▸ **GOALS**:
A. In the court ruling, within how many days of the trial court's order were the appellants required to pay three quarters of the decretal sum to the respondent?
B. Carry on the court ruling from the point at which it stops.

▸ **QUOTED TEXT**:
Thomas Maxwel Obondo & Okwaro John v Daniel Kiprugut Korir [2018] KEHC 2689 (KLR)
Full Case Text
REPUBLIC OF KENYA
IN THE HIGH COURT OF KENYA AT KERICHO
CIVIL APPEAL NO. 11 OF 2017
THOMAS MAXWEL OBONDO........................1ST APPELLANT/APPLICANT
OKWARO JOHN................................................2ND APPELLANT/APPLICANT
VERSUS
DANIEL KIPRUGUT KORIR......................................................RESPONDENT
(Being an Appeal from the Judgment and Decree of the Hon. B.Limo RM) in Kericho CMCC No. 234 of 2014 delivered on 3rd May 2017)
RULING
1. The parties to this appeal were the defendants and the plaintiff respectively in Kericho CMCC 234 of 2014. On 3rd May 2018, the trial court delivered judgment in favour of the plaintiff/respondent. On 19th July 2017, the trial court granted the appellants a conditional stay of execution pending appeal. The condition was that the appellants pay to the respondent, within 14 days of the said order, three quarters of the decretal sum being Kshs.1,785,901. 05, and deposit the balance, being Kshs.595,300. 35 in court as security.
2. The appellants were aggrieved by the said order and they therefore filed the application dated 31st July 2017 in which they seek the following orders:
(1) (spent).
(2) THAT pending the hearing and determination of this application inter partes this Honourable court be pleased to grant an order of stay of execution of the judgment/decree delivered on 3rd May 2017 in Kericho CMCC 234 of 2014 and/or any consequential orders thereto.
(3) THAT pending the hearing and determination of this appeal, being the appeal preferred from the decree in Kericho CMCC 234 of 2014, this Honourable Court be pleased to grant an order of stay of execution of the Judgment/decree delivered on the 3rd of May 2017 in the said suit and/or any consequential orders thereto.
(4) The costs of this application be provided for.
3. The application is premised on the following grounds:-
(a) That the trial court delivered Judgment on the 3rd day of May 2017 in favour of the Respondent (the Plaintiff herein) in Kericho CMCC 234 of 2014 against which the appellants have preferred this appeal.
(b) That on the 19th July 2017, the Trial Court granted a conditional stay of execution upon terms that the appellants within 14 days of the said order pay three quarters of the detretal sum being Kshs. 1,785,901. 05 to the Plaintiff and the balance being Kshs. 595,3000. 35 be deposited in court as security.
(c) That the ordered payment of the three quarters of the detrital sum to the Respondent without any security for it recovery amounts to substantial satisfaction of the decree which is defeatist of the appeal and the stay of the execution granted by the trial court.
(d) That the payment of the decretal sum as ordered by the trial court would still render the appeal nugatory should it succeed in its entirety and in the event that costs are awarded as expected to the appellants and the award to the respondents reduced considerably.
(e) That the instant appeal, as the memorandum illustrates, has an overwhelming chance of successes and execution of the subject judgment/decree of the honourable court delivered on the 3rd May 2017 and/or the substantial satisfaction thereof as ordered by the trial court will render the appeal nugatory.

Items from a dataset:
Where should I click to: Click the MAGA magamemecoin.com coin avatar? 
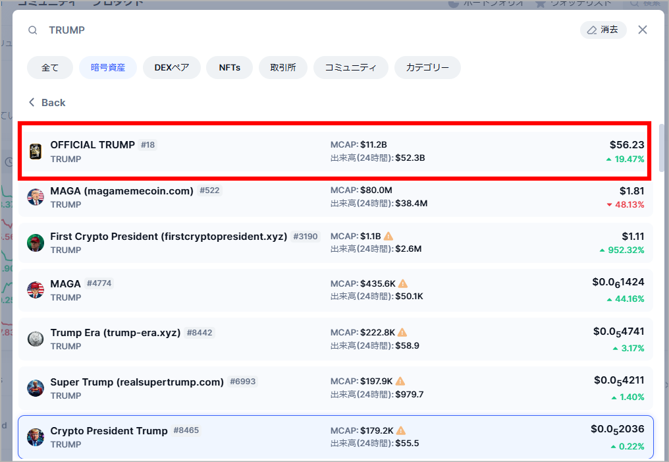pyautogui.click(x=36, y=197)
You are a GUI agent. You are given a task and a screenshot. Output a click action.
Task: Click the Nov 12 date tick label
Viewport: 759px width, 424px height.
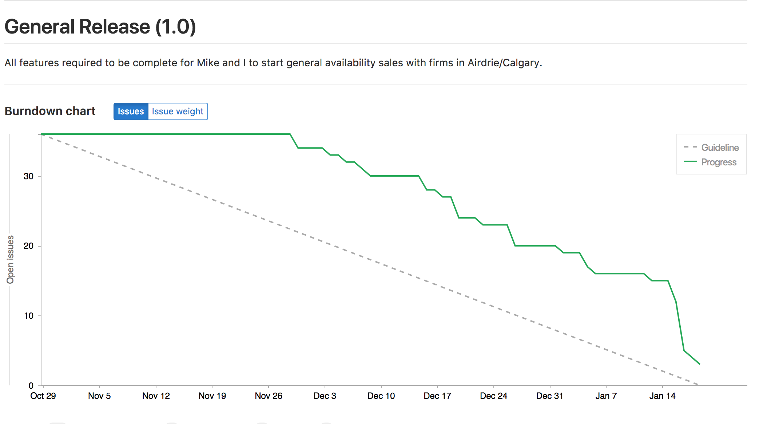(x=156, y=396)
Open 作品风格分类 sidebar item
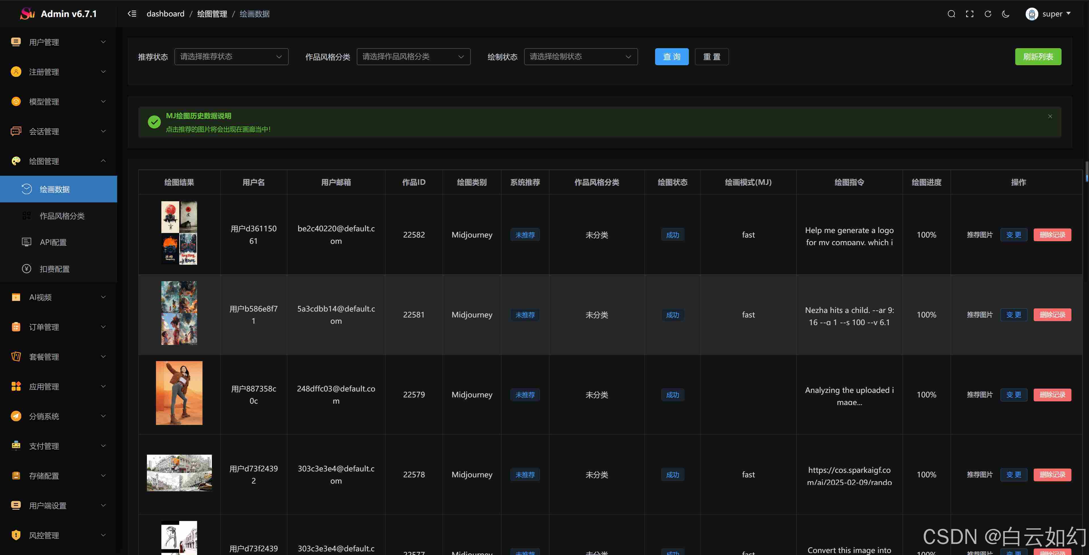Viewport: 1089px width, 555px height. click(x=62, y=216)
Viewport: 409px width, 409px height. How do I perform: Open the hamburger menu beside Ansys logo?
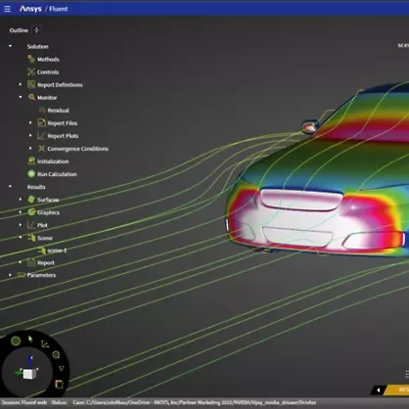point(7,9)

==

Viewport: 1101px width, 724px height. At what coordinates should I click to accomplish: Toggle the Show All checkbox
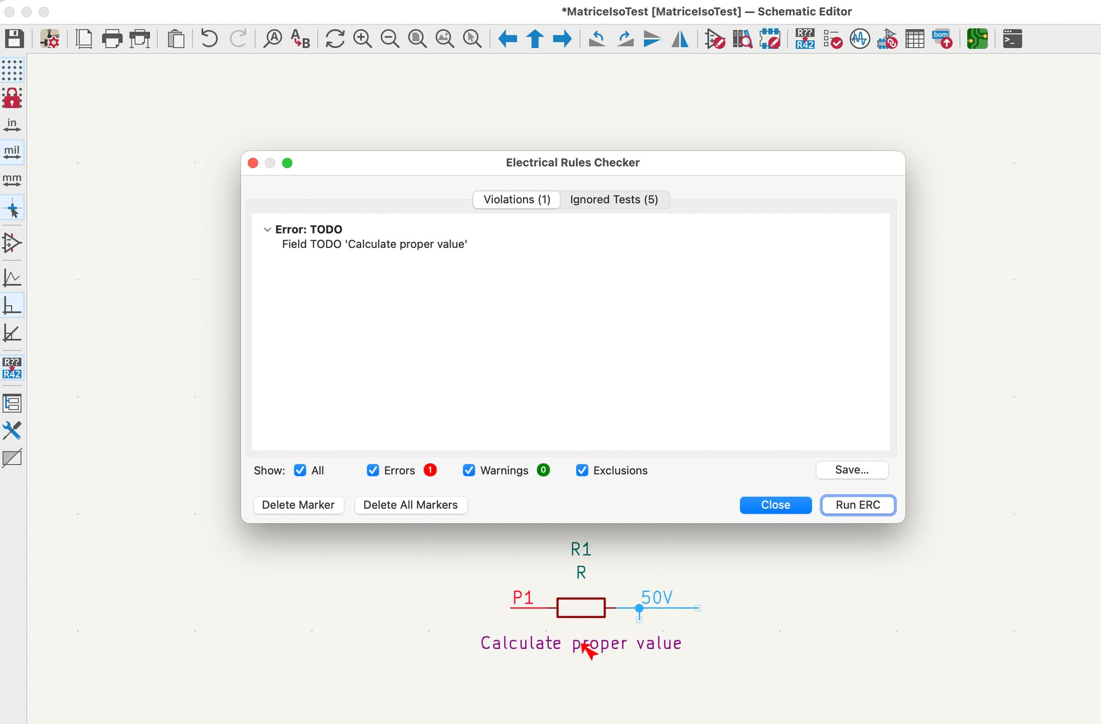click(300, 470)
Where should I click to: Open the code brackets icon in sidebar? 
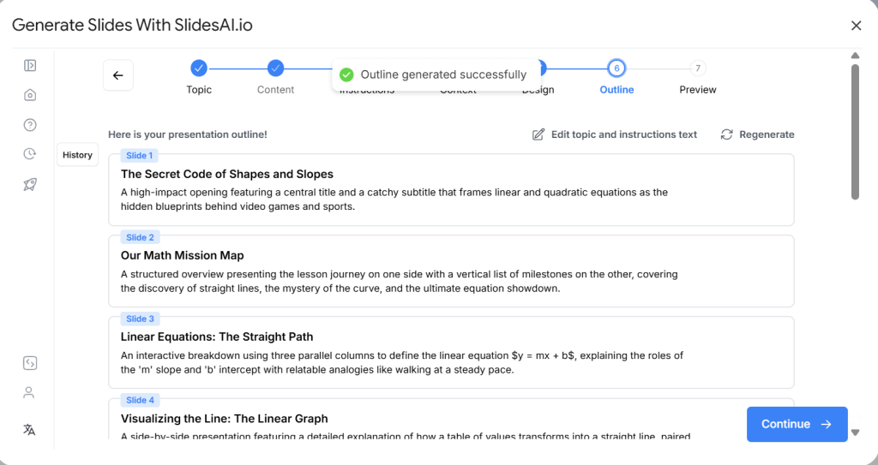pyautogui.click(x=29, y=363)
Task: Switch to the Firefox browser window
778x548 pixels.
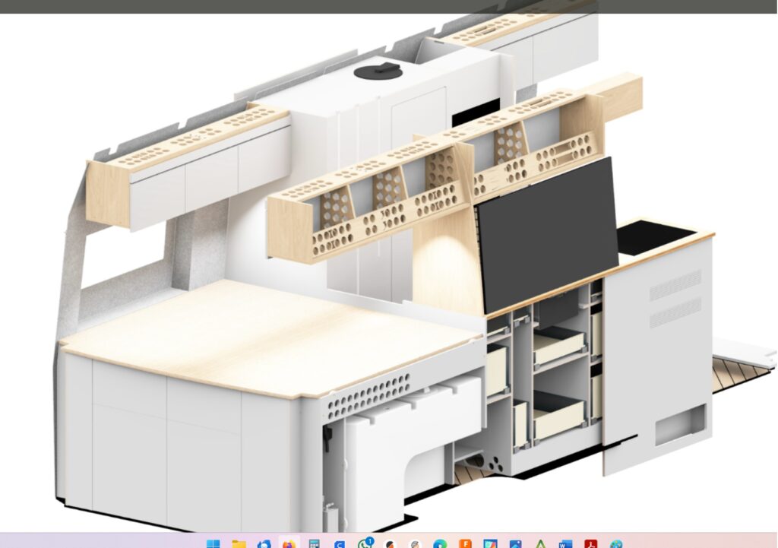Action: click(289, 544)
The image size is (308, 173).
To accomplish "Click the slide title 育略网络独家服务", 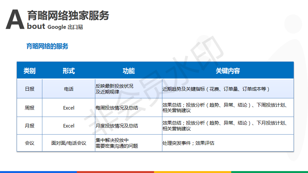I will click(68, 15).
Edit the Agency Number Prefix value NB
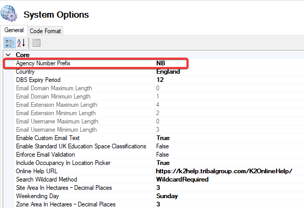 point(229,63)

▸ **EXERCISE RESPONSES**:
A. Within 14 days of the order.

B.
(f) That the appellants/applicants herein shall be exposed to irreparable damage and loss if the said judgment/decree is executed in pendency of this appeal preferred herein.
(g) That in the premises it is fair and just and within the practice of this Honourable court that there be a stay of execution of the subject judgment/decree herein pending the hearing and determination of this appeal and in the interim pending the hearing of this application inter partes.
(h) That the applicants/appellants herein are amenable to furnishing security pending the appeal as may be directed by this honourable court preferably in form of the customary deposit of the entre decretal sum in a joint interest earning account held in the names of the advocates and parties.
4. The application is supported by an affidavit sworn on 31st July 2017 by the 2nd appellant/applicant, Okwaro John. In his affidavit, Mr. Okwaro deposes that appeal raises serious issues of quantum which should be canvassed on appeal. He avers further that the appellants are willing to deposit the entire decretal sum in court, and the respondent will suffer no prejudice as his interest will be secured.
5. The respondent, Daniel Kiprugut Korir, opposed the application by way of an affidavit sworn on August 2017. He deposes that the present application is misconceived frivolous, vexatiopus and an abuse of the court process. He further contends that the appellants’ appeal has no chance of success whatsoever and that the amount awarded in quantum is not high and/or manifestly excessive compared to the injuries sustaind which he terms as severe.
6. It is his contention further that he should be allowed to enjoy the fruits of his judgment. In his view, the trial court did not err in finding that he should enjoy three quarter of those fruits.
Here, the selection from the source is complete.